Say you want more time in your day without social media. Some examples of making it LESS:re-arrange the apps on your home screen making it less obvious to find. Going one step further, bury the social media apps in a hidden folder, or log out of your accounts each time you exit making it less easy to access the next time you think about checking it. Delete the app entirely forcing you to download and sign in each time you want to access your account. Now you’ve made it less obvious, less easy, less satisfying, and less attractive. Plus, you’ve gained back 5-30 minutes of your day to work on your new resolution or positive habit. In essence, you just gained back your time!
Make habits easy, not SMART:
The second myth of goal setting: Goals should be SMART. (Specific, measurable, attainable, relevant, time based). Nothing against the acronym, but nothing about SMART goal setting is obvious, easy or satisfying. This acronym doesn’t work for many when it comes to small incremental changes made day in and day out.

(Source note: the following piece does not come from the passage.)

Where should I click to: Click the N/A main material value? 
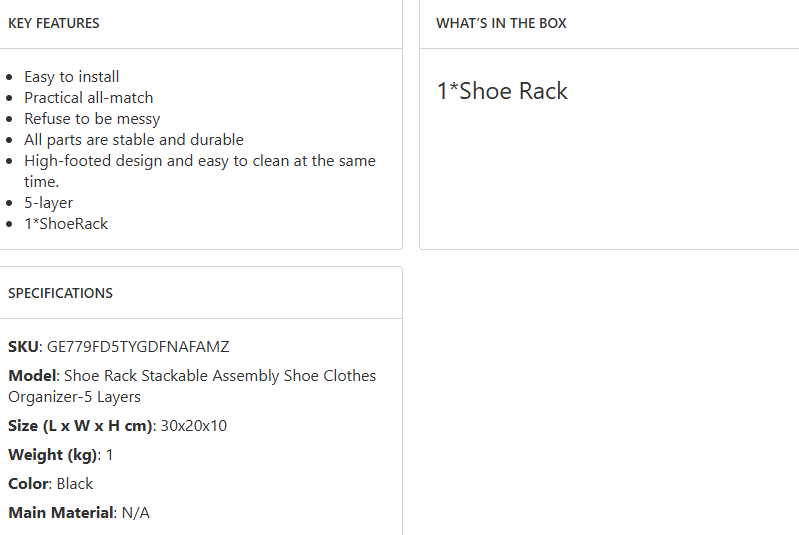pyautogui.click(x=136, y=513)
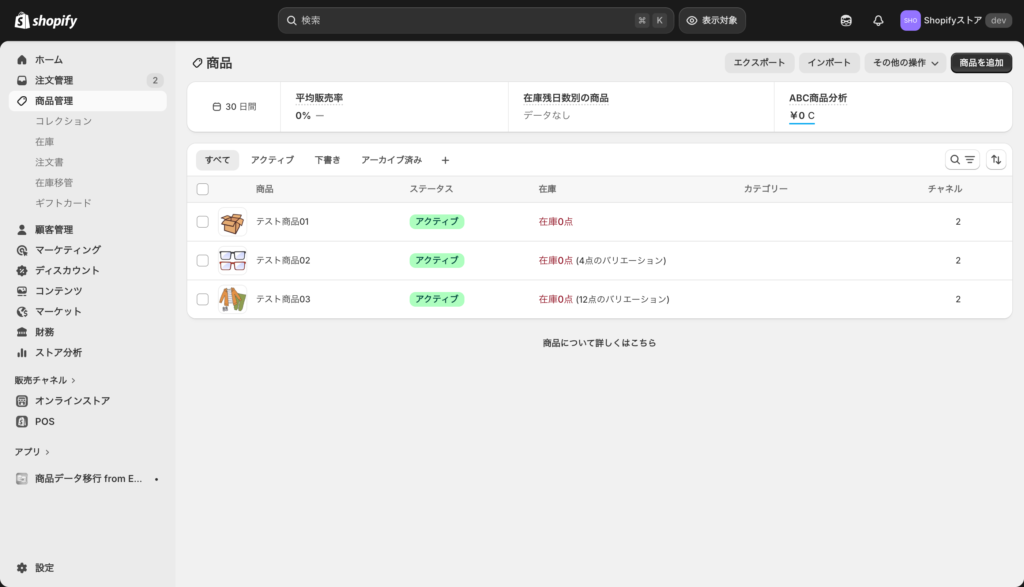
Task: Open Settings gear in the sidebar
Action: click(x=22, y=567)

What works better? Habit stacking! Stack your new habit onto one you already have in place. If you want to improve your mobility and already have a solid exercise routine, stack the mobility work onto your exercise routine and perform it at the end. Now you have the accomplishment of finishing your workout AND adding in the new habit of mobility work. Another way to phrase “habit stacking” is “stacking your wins.” When done consistently, this habit becomes engrained as part of your standard actions just like drinking your water first thing in the morning. You achieved your resolution!
How to not break off more than you can chew:
Lastly, we’ve been discussing the addition of small changes. Large, sweeping changes (large amounts of weight loss, diet changes, fitness goals, etc.) are very hard to implement and stick with right away. However, the larger goals can easily be broken down into their singular “atoms” and added into your week one by one. Let’s say we want to lose 50 pounds this year. That seems like a lot to take in all at once! But broken down into singular ‘atoms,’ loosing 1 pound per week is much more achievable and easier. And the best part, before the year is over, voila, you’ve lost 50 pounds! Your small habit changes will turn into large accomplishments. Boom, successful resolution!
This year don’t just set goals… actually achieve them!